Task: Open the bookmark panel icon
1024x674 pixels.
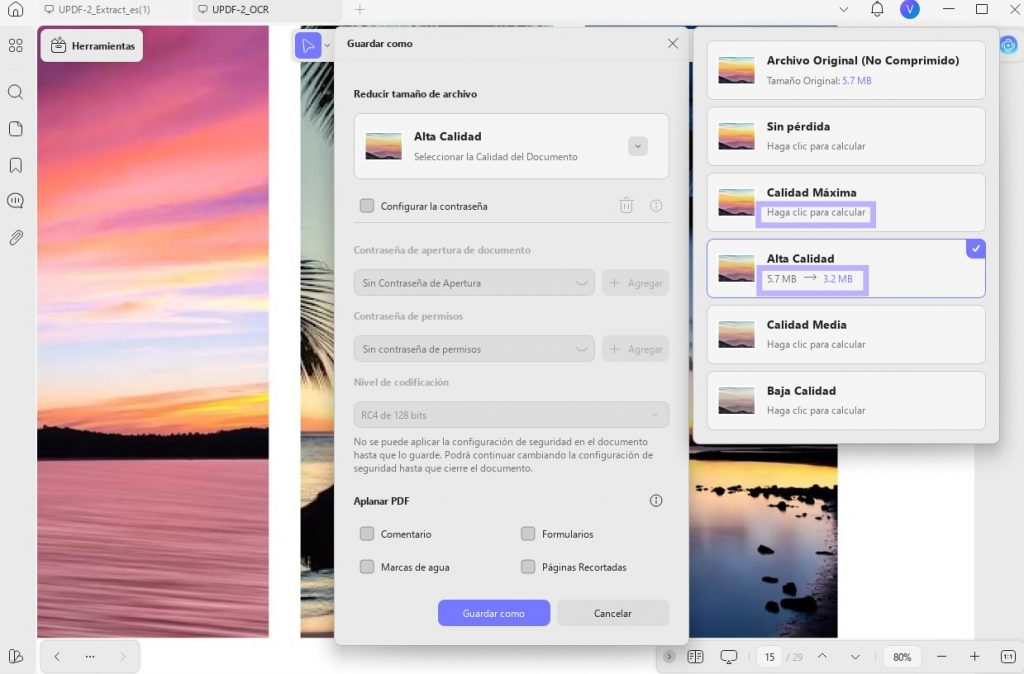Action: pyautogui.click(x=16, y=165)
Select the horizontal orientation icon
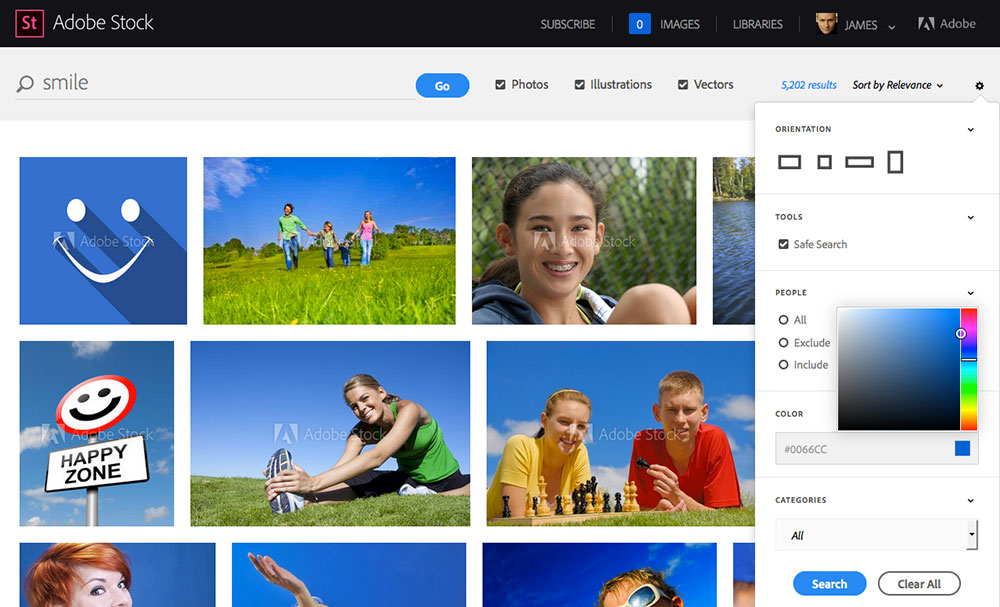 pos(789,162)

What to work on:
Would you output the data exactly, without any of its images?

Exercise result:
Task: Open the bookmark panel icon
1024x674 pixels.
Action: pyautogui.click(x=16, y=165)
Select the horizontal orientation icon
 pos(789,162)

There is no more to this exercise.